Opinion
7097.
November 17, 2005.
Order, Supreme Court, Bronx County (Betty Owen Stinson, J.), entered September 15, 2004, which granted defendant Brito's motion and defendant Fall's cross motion for summary judgment dismissing the complaint, unanimously affirmed, without costs.
Thomas D. Wilson, Brooklyn, for appellant.
Lewis Johs Avallone Aviles, LLP, Melville (Jean Marie Kowalchuk of counsel), for Berman Brito, respondent.
Silverman Sclar Shin Byrne PLLC, New York (Vincent Chirico and Richard Lansky of counsel), for Mayoro Fall, respondent.
Before: Tom, J.P., Marlow, Ellerin, Sweeny and Catterson, JJ., concur.

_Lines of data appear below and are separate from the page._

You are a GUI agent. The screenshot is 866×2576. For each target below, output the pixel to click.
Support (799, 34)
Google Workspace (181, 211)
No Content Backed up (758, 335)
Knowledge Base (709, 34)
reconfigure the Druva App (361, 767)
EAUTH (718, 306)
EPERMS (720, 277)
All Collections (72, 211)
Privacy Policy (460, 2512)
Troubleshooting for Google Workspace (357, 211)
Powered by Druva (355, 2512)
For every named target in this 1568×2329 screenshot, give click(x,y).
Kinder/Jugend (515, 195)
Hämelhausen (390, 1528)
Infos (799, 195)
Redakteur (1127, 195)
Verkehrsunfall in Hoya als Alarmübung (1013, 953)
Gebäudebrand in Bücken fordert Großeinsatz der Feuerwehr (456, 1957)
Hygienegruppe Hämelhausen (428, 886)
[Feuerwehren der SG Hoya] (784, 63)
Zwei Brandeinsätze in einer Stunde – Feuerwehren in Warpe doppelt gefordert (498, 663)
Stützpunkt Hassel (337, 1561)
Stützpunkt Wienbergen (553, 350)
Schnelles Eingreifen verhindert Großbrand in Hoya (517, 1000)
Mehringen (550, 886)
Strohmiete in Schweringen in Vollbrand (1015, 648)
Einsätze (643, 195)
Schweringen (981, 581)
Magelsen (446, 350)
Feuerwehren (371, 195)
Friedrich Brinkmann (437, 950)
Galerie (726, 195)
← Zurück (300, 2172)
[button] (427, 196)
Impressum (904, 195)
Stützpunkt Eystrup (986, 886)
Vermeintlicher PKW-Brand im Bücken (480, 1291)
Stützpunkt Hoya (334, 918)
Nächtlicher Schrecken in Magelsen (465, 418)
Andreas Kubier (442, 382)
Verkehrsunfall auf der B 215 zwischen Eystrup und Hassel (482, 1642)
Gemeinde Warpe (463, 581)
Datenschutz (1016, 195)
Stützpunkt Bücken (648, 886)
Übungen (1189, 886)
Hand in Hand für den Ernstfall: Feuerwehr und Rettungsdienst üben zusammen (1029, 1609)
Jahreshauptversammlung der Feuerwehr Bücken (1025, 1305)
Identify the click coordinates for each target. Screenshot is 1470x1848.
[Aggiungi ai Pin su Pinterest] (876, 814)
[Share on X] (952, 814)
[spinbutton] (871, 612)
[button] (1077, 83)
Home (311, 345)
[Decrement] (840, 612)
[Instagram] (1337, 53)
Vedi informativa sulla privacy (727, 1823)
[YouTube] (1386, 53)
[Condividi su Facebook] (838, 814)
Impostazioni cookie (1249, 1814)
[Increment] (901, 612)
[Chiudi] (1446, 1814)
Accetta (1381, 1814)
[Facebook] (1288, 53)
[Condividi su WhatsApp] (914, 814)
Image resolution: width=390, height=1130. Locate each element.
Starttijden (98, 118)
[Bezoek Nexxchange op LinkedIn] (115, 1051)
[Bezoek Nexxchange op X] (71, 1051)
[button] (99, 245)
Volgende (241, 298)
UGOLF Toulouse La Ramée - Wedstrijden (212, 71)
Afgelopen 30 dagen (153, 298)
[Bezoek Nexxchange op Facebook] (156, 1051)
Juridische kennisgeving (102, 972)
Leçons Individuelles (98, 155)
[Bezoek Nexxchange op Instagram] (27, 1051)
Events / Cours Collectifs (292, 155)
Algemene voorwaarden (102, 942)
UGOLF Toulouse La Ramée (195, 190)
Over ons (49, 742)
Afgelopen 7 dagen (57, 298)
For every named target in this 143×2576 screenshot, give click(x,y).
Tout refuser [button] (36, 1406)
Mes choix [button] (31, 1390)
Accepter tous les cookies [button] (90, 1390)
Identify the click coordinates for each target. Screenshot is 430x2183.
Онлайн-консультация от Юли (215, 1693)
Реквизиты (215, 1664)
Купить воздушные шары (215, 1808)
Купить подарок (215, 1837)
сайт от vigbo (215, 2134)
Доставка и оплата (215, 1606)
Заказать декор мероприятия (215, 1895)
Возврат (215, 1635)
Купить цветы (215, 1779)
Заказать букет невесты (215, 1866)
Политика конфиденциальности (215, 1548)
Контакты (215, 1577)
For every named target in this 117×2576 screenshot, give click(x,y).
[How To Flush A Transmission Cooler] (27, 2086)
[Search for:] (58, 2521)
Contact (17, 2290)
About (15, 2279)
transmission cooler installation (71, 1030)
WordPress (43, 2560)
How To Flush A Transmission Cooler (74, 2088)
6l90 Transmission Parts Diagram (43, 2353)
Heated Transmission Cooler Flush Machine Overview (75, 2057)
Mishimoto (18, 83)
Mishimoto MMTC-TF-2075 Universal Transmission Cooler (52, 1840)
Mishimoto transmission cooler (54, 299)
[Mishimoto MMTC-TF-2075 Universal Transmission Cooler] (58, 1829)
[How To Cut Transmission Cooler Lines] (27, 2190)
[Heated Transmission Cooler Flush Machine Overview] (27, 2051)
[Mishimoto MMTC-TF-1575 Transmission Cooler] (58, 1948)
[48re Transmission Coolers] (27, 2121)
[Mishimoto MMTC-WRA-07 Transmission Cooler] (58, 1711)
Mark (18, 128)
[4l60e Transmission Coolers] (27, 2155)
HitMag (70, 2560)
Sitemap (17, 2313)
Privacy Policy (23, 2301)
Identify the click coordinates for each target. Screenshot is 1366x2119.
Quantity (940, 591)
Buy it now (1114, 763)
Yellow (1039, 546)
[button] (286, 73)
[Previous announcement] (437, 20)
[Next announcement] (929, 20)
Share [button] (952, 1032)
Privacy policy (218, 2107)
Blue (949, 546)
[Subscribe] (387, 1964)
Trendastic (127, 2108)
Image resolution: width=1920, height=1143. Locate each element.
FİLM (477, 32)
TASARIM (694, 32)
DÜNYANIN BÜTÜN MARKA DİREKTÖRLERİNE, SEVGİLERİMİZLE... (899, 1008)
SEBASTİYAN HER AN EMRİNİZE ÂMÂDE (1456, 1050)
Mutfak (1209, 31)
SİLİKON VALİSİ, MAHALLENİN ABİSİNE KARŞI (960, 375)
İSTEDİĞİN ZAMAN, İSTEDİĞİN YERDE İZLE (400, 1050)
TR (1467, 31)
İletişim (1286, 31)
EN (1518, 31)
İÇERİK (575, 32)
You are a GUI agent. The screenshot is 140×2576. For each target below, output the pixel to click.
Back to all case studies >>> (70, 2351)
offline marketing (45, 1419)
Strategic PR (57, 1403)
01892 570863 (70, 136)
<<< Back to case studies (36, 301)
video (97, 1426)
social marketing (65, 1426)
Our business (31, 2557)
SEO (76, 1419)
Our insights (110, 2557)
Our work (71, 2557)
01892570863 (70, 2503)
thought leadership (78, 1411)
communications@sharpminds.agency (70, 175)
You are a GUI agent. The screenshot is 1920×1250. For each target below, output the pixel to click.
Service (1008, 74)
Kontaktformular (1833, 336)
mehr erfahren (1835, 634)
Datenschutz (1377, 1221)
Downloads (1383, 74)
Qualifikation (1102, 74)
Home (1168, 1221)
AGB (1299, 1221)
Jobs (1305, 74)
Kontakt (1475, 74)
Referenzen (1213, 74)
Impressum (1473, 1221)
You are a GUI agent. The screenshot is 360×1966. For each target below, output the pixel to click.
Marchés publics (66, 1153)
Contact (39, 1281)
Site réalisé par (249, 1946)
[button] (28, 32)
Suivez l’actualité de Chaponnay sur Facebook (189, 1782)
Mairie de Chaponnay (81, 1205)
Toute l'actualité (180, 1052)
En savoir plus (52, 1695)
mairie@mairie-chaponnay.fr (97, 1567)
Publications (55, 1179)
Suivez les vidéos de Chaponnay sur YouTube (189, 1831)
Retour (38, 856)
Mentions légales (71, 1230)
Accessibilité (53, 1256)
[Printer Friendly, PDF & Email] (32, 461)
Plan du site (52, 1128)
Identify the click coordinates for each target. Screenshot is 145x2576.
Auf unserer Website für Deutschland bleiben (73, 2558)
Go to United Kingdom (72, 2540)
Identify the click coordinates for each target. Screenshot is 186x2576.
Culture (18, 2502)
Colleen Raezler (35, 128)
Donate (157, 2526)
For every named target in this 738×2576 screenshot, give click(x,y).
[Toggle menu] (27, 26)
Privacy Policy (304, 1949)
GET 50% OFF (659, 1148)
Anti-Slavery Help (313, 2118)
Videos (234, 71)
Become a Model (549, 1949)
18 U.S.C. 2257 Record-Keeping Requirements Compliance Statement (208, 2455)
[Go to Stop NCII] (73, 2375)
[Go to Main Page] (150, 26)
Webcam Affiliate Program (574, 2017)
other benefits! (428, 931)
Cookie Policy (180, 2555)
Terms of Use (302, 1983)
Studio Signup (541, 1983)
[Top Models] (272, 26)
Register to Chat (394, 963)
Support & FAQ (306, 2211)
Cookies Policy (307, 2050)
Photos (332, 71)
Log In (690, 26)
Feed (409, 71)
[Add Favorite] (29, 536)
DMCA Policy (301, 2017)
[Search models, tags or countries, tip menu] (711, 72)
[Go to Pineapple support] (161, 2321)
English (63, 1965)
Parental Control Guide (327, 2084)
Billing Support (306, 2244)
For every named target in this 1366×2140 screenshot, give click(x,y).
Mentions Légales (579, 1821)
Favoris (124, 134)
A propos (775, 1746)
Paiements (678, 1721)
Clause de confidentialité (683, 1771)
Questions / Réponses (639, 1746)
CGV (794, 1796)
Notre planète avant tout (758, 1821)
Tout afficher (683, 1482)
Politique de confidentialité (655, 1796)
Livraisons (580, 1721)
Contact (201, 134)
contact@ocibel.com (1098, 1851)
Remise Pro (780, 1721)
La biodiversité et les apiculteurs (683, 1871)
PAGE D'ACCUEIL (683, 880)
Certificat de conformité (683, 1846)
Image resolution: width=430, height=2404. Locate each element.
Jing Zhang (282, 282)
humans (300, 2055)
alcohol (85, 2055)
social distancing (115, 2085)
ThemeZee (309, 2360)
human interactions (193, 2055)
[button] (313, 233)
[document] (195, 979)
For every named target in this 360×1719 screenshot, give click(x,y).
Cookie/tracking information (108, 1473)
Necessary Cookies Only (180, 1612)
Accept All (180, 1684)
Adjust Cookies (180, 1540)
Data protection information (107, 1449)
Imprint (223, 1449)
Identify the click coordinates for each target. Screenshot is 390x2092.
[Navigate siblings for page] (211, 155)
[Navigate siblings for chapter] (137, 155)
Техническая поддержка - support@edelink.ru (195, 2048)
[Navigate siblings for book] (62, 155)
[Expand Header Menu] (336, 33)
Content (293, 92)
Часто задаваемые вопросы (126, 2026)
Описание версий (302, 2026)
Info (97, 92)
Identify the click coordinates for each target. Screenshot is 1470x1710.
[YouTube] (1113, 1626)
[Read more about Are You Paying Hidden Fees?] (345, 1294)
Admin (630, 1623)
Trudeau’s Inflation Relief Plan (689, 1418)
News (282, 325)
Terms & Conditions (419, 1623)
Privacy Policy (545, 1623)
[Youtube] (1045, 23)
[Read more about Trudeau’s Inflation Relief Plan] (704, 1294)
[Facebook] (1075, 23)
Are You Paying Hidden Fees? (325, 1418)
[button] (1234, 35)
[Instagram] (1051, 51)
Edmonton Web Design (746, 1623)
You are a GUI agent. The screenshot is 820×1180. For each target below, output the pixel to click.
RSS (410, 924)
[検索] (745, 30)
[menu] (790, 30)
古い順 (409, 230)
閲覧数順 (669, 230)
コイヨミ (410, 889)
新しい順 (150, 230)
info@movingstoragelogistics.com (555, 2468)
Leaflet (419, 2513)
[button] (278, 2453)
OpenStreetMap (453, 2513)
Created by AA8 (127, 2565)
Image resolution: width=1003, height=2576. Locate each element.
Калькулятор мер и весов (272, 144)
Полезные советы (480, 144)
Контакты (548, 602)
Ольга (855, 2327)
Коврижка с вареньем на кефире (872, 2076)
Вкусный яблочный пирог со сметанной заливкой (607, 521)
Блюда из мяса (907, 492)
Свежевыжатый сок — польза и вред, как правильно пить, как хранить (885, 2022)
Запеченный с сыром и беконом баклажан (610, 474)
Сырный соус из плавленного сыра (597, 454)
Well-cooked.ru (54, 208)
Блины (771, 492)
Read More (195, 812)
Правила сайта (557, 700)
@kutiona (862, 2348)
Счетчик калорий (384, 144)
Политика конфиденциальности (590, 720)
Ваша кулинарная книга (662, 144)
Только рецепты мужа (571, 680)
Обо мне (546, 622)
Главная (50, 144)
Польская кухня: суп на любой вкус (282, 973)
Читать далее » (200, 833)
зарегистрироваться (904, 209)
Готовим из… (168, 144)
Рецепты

Based upon reports from an orthopedist and a neurologist diagnosing plaintiff with a resolved cervical and lumbar strain and full cervical and lumbar ranges of motion, defendants met their initial burden as summary judgment movants to demonstrate, prima facie, that plaintiff had not sustained serious injury within the meaning of Insurance Law § 5102 (d). Plaintiff did not meet her consequent burden ( see Franchini v. Palmieri, 1 NY3d 536, 537; Shinn v. Catanzaro, 1 AD3d 195, 197). Her medical submissions failed to establish a causal connection between the cervical and lumbar disc bulges and lumbar disc herniation indicated on her MRIs and the subject automobile accident ( see Dubois v. Simpson, 182 AD2d 993, 995). In addition, plaintiff's medical submissions, as they bore upon and purported to substantiate her claimed range of motion impairment, failed to satisfy the requirement that there be some objective basis for a finding of such impairment ( see Toure v. Avis Rent A Car Sys., 98 NY2d 345, 350). Plaintiff's claim of serious injury is also fatally undermined by virtue of her failure to explain notable gaps in her treatment for the alleged injuries ( see Pommells v. Perez, 4 NY3d 566, 574).